Remove the Loophole in California Breastfeeding Laws

In 1997, the state of California added Section 43.3 of the Civil Code to protect the rights of breastfeeding mothers and their children. This section states, "Notwithstanding any other provision of law, a mother may breastfeed her child in any location, public or private, except the private home or residence of another, where the mother and the child are otherwise authorized to be present." Until recently, this (along with several additions to ensure equal work environments for breastfeeding and pumping mothers) was enough to protect the rights of a woman to breastfeed a child, effectively, wherever she was allowed to be.

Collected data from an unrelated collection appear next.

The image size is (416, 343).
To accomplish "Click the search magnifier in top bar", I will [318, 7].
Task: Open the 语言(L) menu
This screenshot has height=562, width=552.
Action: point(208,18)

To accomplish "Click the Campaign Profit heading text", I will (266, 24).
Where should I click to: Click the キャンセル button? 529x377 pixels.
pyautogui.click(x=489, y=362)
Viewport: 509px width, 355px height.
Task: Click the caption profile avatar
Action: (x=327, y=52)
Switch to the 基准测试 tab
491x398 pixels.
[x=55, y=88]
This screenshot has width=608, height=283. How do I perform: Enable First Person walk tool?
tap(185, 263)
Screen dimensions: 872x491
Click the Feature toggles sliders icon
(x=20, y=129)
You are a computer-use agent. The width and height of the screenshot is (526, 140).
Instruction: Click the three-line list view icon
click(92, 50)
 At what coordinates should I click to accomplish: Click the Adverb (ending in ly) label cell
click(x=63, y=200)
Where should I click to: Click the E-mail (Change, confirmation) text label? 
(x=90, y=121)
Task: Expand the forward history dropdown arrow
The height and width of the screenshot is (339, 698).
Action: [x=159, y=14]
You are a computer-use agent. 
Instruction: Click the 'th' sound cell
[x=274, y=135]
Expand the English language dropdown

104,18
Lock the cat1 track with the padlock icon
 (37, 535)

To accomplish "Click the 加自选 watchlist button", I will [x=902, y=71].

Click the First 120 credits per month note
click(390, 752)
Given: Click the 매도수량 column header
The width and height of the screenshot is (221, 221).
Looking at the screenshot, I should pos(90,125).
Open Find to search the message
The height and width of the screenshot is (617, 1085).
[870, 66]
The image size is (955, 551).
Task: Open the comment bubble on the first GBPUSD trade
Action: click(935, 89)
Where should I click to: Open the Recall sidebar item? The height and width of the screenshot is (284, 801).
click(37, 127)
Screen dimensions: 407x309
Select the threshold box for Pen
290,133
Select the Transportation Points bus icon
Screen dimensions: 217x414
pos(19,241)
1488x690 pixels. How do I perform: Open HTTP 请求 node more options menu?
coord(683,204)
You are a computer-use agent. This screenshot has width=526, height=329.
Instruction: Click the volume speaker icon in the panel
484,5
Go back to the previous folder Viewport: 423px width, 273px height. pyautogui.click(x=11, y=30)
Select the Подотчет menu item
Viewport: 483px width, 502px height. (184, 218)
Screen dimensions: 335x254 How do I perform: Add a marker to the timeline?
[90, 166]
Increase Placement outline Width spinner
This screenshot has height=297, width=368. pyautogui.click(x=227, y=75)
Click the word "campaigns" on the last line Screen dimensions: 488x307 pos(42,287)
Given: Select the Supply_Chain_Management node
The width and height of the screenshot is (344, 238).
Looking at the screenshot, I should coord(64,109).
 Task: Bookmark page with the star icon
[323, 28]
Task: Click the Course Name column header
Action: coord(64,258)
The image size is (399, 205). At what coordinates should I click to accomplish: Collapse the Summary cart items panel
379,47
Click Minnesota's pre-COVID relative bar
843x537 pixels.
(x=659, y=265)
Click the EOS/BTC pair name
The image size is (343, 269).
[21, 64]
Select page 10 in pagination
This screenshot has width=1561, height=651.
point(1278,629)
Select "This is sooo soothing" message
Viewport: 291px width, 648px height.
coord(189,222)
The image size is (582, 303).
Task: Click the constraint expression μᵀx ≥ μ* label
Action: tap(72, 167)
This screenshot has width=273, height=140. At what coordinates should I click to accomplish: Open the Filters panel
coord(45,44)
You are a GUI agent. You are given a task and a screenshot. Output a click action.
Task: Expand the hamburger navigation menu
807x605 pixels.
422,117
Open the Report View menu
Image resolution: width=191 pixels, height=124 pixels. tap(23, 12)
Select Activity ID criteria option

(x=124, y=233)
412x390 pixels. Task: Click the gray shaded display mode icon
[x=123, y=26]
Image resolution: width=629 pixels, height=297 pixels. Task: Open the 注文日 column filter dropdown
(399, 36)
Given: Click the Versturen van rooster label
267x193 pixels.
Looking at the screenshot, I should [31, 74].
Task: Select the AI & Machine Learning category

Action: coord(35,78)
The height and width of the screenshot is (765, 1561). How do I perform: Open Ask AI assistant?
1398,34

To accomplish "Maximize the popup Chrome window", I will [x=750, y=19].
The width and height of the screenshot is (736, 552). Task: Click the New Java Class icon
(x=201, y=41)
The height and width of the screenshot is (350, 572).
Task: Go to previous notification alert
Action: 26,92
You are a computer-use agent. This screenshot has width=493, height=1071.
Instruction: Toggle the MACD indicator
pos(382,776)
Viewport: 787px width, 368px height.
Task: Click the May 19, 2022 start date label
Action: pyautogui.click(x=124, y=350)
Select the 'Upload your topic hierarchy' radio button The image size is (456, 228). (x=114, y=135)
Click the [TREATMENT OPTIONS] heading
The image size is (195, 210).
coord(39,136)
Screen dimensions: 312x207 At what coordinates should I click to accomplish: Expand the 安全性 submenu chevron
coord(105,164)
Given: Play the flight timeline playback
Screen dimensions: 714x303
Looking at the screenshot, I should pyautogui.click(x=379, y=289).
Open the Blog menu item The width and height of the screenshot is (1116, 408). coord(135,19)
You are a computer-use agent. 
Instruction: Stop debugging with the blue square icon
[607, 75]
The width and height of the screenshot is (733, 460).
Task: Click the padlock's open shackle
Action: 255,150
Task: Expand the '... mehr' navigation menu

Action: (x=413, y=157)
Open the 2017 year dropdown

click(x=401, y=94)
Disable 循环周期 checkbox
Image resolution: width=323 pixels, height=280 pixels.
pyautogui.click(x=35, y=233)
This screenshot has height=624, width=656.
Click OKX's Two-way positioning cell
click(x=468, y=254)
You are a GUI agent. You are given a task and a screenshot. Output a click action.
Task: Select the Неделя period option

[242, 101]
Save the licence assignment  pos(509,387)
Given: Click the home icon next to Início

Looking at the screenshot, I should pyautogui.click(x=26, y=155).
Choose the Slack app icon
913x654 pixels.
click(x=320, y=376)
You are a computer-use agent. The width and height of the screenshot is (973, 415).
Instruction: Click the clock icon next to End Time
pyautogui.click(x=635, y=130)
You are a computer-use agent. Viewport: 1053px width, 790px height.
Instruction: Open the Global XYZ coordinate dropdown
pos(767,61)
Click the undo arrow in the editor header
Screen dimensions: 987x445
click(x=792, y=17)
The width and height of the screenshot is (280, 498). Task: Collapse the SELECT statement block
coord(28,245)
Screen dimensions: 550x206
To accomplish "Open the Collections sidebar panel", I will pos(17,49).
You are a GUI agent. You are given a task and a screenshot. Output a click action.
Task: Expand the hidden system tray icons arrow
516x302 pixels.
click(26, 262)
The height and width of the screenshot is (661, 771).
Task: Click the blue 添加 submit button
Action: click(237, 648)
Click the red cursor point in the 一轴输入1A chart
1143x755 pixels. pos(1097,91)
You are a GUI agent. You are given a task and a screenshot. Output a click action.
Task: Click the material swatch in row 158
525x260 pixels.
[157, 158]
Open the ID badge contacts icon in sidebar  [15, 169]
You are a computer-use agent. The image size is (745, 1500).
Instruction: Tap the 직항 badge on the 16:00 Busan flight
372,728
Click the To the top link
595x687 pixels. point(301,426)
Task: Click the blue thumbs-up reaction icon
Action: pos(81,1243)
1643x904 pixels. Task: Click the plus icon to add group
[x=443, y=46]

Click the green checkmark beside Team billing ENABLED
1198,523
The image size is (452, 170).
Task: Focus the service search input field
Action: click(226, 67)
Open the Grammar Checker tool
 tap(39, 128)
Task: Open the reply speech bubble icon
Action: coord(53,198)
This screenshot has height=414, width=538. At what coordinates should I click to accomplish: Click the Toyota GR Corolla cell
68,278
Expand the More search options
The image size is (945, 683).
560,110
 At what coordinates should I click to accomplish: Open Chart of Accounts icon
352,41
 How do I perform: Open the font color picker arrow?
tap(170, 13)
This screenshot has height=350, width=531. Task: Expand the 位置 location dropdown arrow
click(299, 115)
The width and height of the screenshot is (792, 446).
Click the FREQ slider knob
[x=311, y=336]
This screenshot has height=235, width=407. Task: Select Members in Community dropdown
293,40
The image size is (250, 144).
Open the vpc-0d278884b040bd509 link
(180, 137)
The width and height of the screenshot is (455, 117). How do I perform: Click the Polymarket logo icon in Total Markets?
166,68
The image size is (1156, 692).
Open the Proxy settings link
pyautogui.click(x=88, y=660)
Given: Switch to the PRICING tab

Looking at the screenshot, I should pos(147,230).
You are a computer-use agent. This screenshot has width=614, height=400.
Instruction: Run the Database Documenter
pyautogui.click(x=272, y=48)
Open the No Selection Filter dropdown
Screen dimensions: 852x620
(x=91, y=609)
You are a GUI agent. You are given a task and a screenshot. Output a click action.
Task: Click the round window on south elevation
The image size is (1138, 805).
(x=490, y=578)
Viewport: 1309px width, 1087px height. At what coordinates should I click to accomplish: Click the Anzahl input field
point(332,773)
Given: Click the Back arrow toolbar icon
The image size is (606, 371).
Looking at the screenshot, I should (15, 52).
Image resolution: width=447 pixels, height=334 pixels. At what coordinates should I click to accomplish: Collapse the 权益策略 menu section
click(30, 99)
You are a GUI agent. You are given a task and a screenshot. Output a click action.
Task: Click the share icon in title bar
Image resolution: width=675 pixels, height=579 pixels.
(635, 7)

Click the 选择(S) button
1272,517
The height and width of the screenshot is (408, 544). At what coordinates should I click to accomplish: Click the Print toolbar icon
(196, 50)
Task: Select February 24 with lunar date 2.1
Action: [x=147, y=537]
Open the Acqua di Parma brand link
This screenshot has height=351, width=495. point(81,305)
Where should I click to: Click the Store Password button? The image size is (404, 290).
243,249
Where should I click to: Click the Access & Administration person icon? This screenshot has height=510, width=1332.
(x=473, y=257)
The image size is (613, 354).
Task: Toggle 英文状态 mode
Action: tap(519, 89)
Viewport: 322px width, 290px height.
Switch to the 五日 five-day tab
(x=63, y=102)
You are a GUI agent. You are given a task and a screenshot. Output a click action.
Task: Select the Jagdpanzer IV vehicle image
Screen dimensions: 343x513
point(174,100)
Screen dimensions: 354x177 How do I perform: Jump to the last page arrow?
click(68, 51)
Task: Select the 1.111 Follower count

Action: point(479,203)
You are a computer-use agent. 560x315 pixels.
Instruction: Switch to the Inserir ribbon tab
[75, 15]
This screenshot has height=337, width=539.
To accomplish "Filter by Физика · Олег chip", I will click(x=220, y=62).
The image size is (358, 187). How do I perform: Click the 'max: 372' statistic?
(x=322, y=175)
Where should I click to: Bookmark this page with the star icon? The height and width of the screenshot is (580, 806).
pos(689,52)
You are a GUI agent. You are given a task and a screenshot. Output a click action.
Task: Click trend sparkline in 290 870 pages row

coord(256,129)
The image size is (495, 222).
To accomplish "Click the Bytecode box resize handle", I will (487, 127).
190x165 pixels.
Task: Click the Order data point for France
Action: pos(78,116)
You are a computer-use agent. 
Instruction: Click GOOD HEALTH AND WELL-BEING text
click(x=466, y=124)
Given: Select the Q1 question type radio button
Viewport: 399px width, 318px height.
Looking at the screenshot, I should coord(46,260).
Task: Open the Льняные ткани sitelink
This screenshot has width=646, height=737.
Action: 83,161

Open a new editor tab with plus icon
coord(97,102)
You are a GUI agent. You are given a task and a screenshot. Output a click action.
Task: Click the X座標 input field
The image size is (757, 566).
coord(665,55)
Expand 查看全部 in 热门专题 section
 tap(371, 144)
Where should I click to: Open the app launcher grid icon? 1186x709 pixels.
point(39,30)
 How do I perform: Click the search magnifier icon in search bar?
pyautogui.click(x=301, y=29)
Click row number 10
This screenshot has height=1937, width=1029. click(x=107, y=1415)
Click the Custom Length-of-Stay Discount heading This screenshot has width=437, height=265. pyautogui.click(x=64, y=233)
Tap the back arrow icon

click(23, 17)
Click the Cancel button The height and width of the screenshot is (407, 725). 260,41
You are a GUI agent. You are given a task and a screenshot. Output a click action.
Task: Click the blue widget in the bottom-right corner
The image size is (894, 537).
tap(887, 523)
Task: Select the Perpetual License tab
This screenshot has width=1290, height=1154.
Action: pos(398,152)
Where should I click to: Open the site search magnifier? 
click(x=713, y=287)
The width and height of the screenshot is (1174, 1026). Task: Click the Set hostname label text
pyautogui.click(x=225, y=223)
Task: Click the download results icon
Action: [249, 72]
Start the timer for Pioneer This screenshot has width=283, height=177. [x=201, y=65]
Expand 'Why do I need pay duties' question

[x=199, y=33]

Unfortunately, there is an organization headquartered in California that we believe has been using a certain loophole in the law. Facebook, which was originally located in Palo Alto and has since relocated to Menlo Park in California, has spent over a year as of January 2012 removing pictures and profiles, and shutting down groups and pages belonging to a menagerie of individuals and organizations. Their locations vary; some are from America, some from Australia, some from Canada, but their purposes are the same: these are women and men and entire groups of people, sometimes tens of thousands strong, who support a woman's right to provide to her child the most natural, nourishing first food that she can, and who are aware of the numerous benefits that breastfeeding provide for both mother and child - including, but not limited to, the fact that it protects babies better than any antibiotic or medication possibly could (via http://www.womenshealth.gov/breastfeeding/why-breastfeeding-is-important/#a), that it has numerous health benefits for Mom as well (via http://www.womenshealth.gov/breastfeeding/why-breastfeeding-is-important/#b), that it has been PROVEN to save the lives of babies who might have otherwise died (via http://www.womenshealth.gov/breastfeeding/why-breastfeeding-is-important/#c), that it is incredibly beneficial to preterm infants (as well as all infants) (via http://www.nih.gov/news/pr/oct2007/nichd-01.htm), that it has the potential to decrease the overall lifetime weight of children and help prevent obesity (via http://www.cdc.gov/nccdphp/dnpa/nutrition/pdf/breastfeeding_r2p.pdf), and that it contains beneficial ingredients that may never be able to be duplicated by any other food or drink supplement created by science (via http://www.americanpregnancy.org/firstyearoflife/whatsinbreastmilk.html). Breastfeeding is unequivocally the single most beneficial, nutritious food that any mother can provide to her children at any point in their lives.
Facebook has been trying to shutter it back behind closed doors by removing the profiles, pictures, groups, and other pages and profiles that encourage breastfeeding and show it in a normalized setting. Instead of encouraging the bond between mother and baby, they have been blocking individuals and organizations and removing their information entirely if they have shown to be heavily encouraging of breastfeeding. Ironically enough, while a breastfeeding mother is often more covered and covert than individuals on the beach in summertime, ask any Facebook user and they can and will confirm - often in graphic detail - that there are many more groups, profiles, and pages dedicated to the sexualization of children and the dehumanization of women and minorities. There are pages that have been confirmed to be reported dozens, if not hundreds, of times that still exist, filled with rampant nudity and graphic sexuality that is very clearly against Facebook's self-imposed guideline, which states, "no pornography". Yet women who are merely breastfeeding their children are locked down faster and harder than seasoned criminals.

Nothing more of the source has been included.